= WORK REQUIRED =
Starting at the line that holds "How do I perform: Play" and stopping at the line that holds "This screenshot has width=883, height=473.", restate the records below word for word, with both of those lines included.

= TASK DATA =
++++
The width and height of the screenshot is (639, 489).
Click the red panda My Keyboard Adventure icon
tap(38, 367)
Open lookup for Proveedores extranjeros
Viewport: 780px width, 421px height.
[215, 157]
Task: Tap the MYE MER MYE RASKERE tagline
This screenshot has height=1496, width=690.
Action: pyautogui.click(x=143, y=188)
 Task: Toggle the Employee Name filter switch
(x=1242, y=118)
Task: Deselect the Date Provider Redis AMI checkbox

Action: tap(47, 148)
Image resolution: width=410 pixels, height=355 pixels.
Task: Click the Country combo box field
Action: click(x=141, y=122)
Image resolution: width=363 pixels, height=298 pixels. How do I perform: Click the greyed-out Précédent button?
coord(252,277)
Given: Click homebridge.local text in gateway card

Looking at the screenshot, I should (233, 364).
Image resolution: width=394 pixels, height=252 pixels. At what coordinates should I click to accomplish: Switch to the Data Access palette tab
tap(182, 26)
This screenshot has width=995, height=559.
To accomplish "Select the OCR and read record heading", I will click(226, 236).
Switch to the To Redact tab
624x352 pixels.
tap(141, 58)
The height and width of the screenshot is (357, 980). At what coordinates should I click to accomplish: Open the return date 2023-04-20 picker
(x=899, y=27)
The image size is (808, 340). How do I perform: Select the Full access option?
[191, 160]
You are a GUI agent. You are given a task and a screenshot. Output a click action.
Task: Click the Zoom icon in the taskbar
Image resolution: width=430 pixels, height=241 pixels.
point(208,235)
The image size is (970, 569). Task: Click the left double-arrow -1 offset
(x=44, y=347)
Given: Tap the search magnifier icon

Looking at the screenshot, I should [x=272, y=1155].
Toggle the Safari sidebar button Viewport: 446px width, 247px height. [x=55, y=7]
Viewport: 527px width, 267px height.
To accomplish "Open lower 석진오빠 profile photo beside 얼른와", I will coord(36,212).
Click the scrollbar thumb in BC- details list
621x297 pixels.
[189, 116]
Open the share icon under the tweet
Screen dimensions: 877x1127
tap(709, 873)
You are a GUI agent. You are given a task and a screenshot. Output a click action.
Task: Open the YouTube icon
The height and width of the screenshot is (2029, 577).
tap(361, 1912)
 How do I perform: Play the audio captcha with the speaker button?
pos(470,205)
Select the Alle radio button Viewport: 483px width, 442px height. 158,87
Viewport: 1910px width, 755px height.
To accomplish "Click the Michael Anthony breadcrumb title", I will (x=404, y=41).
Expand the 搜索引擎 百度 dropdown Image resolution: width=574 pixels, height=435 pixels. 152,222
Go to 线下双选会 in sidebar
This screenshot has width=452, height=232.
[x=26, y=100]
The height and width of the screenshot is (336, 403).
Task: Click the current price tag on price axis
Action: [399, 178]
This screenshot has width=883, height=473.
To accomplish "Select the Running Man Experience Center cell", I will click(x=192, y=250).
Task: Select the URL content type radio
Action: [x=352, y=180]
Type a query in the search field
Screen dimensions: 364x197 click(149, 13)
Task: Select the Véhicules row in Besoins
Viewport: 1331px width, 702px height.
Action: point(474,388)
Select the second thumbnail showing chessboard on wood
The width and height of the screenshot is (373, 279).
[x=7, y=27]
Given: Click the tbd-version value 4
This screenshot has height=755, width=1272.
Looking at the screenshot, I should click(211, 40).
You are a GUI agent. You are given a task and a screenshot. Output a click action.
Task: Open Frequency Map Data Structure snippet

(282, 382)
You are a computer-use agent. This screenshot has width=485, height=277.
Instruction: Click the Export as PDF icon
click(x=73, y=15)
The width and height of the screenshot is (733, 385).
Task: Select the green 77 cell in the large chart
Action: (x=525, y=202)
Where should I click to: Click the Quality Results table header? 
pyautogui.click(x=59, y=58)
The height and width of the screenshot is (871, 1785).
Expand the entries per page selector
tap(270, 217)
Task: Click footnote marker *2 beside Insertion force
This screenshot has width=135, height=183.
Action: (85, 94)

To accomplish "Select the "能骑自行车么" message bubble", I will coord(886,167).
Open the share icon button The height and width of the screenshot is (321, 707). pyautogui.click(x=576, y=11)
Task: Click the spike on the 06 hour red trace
++++
= OUTPUT BELOW =
 How do I perform: Play the audio captcha with the speaker button?
pos(470,205)
Select the Alle radio button Viewport: 483px width, 442px height. 158,87
Viewport: 1910px width, 755px height.
To accomplish "Click the Michael Anthony breadcrumb title", I will (x=404, y=41).
Expand the 搜索引擎 百度 dropdown Image resolution: width=574 pixels, height=435 pixels. 152,222
Go to 线下双选会 in sidebar
This screenshot has width=452, height=232.
[x=26, y=100]
The height and width of the screenshot is (336, 403).
Task: Click the current price tag on price axis
Action: [399, 178]
This screenshot has width=883, height=473.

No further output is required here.